# What to do:
Should an entry contain an image, leave the image out and repeat the entry's text exactly.

# Exercise data:
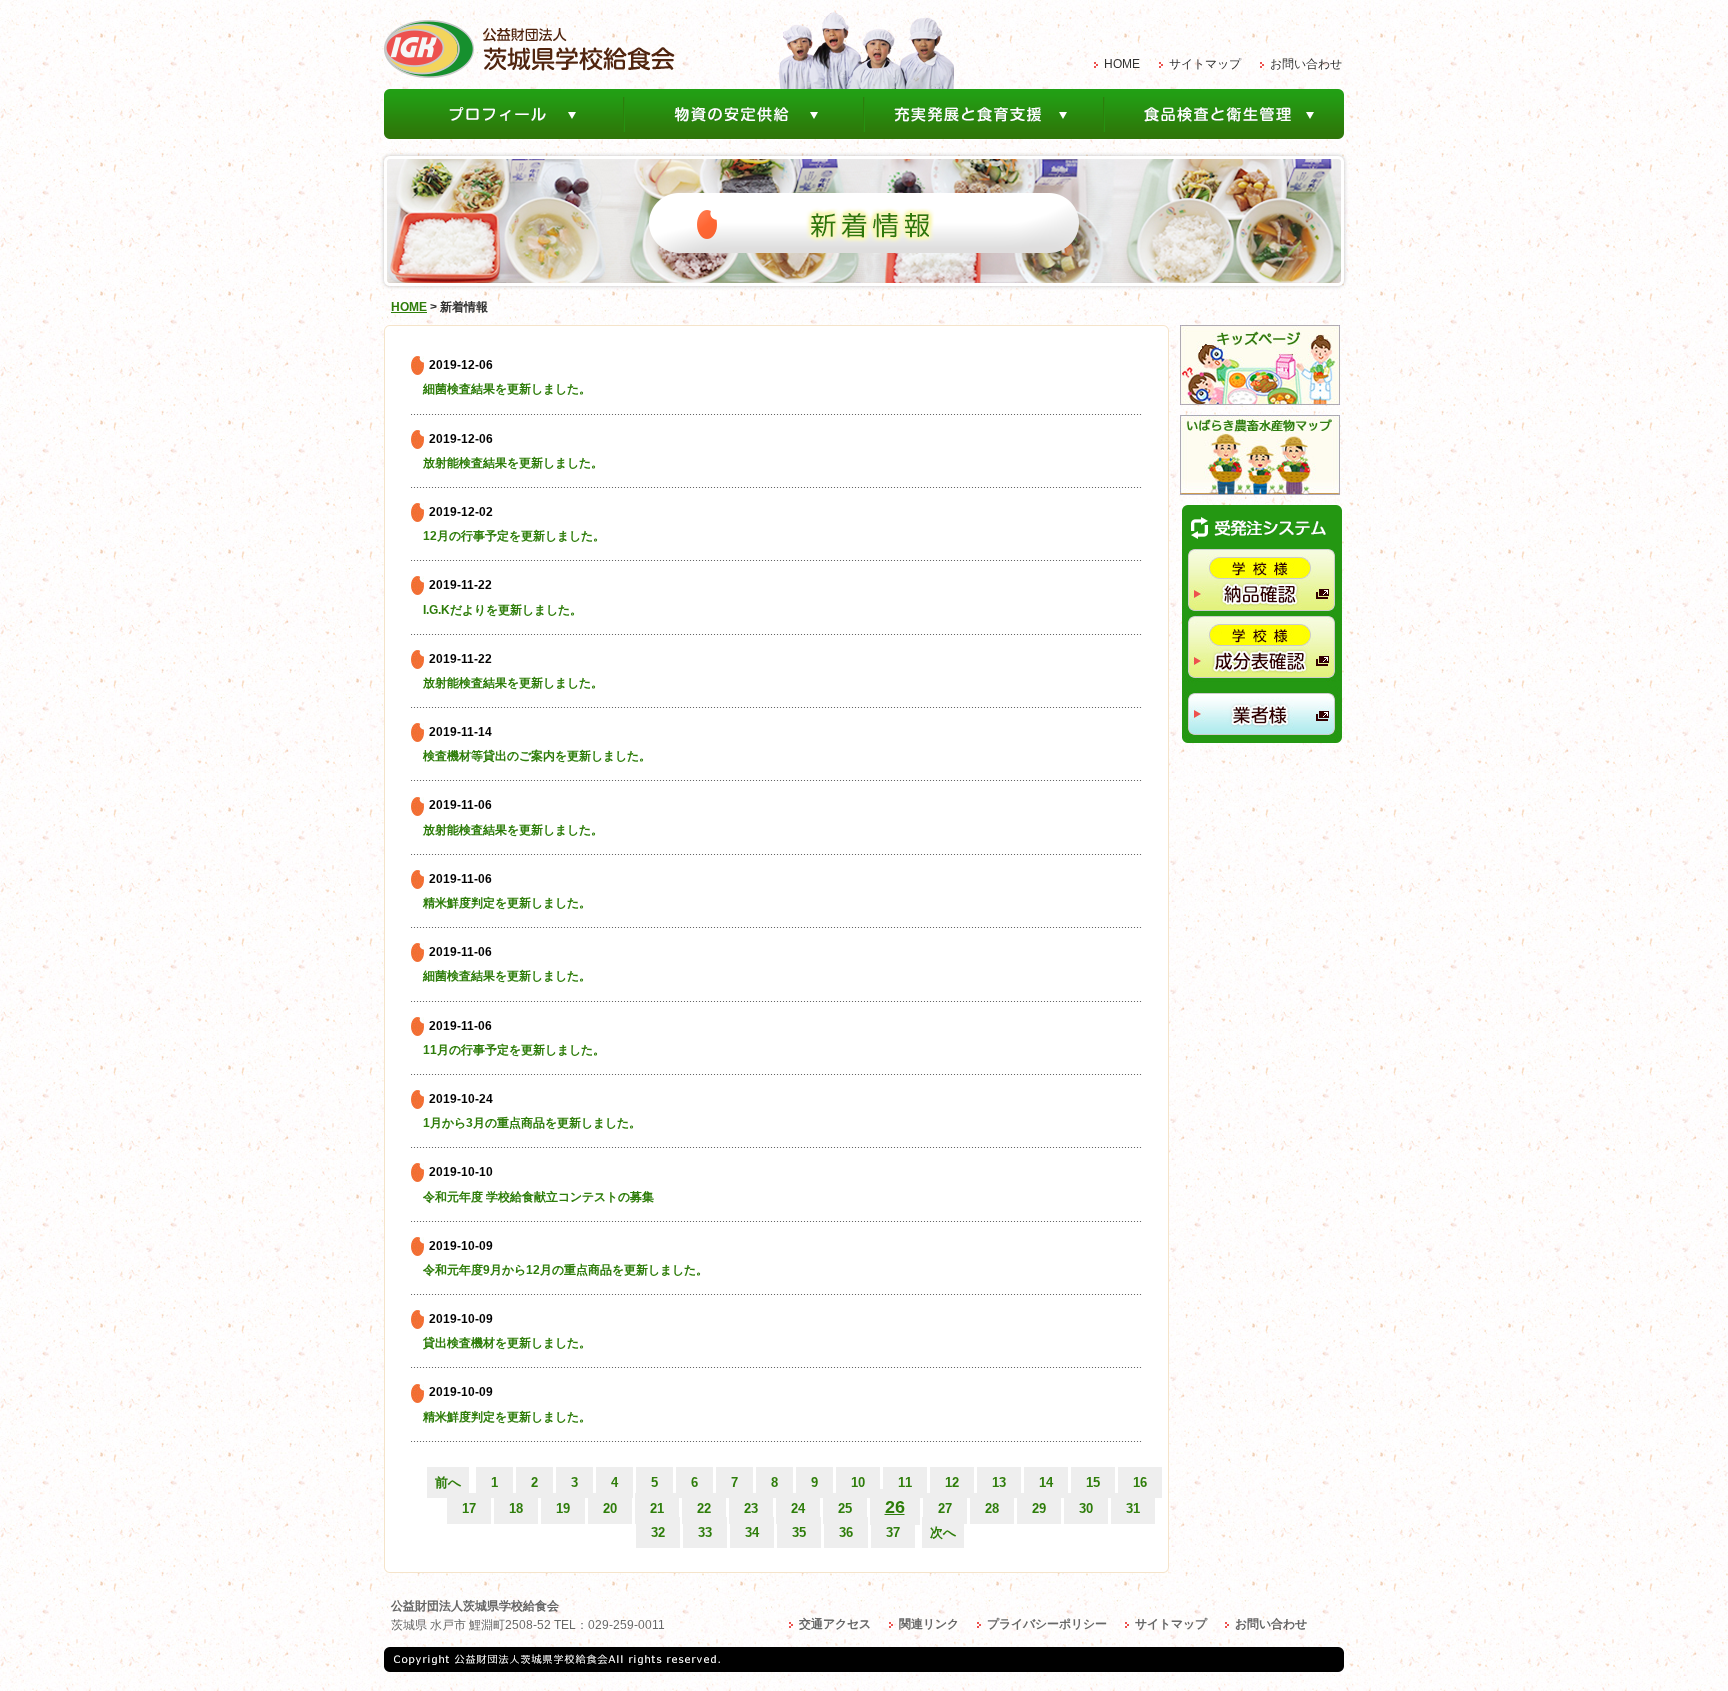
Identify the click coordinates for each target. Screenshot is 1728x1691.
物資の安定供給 (745, 114)
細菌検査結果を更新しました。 (507, 389)
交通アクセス (835, 1624)
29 (1039, 1508)
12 (952, 1482)
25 (845, 1508)
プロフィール (504, 114)
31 (1133, 1508)
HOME (1122, 64)
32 (658, 1532)
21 (657, 1508)
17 (469, 1508)
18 (516, 1508)
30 (1086, 1508)
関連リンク (929, 1624)
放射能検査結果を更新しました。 (513, 463)
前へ (448, 1482)
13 (999, 1482)
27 (945, 1508)
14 (1046, 1482)
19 (563, 1508)
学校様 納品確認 (1261, 580)
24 (798, 1508)
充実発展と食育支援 (985, 114)
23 (751, 1508)
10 (858, 1482)
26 (895, 1507)
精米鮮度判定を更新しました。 (507, 903)
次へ (943, 1532)
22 (704, 1508)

# Finished task:
Identify the click coordinates for each target. Screenshot is 1728x1691.
物資の安定供給 (745, 114)
細菌検査結果を更新しました。 (507, 389)
交通アクセス (835, 1624)
29 (1039, 1508)
12 (952, 1482)
25 (845, 1508)
プロフィール (504, 114)
31 (1133, 1508)
HOME (1122, 64)
32 (658, 1532)
21 (657, 1508)
17 (469, 1508)
18 (516, 1508)
30 (1086, 1508)
関連リンク (929, 1624)
放射能検査結果を更新しました。 (513, 463)
前へ (448, 1482)
13 (999, 1482)
27 (945, 1508)
14 (1046, 1482)
19 (563, 1508)
学校様 納品確認 (1261, 580)
24 (798, 1508)
充実発展と食育支援 (985, 114)
23 (751, 1508)
10 (858, 1482)
26 (895, 1507)
精米鮮度判定を更新しました。 (507, 903)
次へ (943, 1532)
22 (704, 1508)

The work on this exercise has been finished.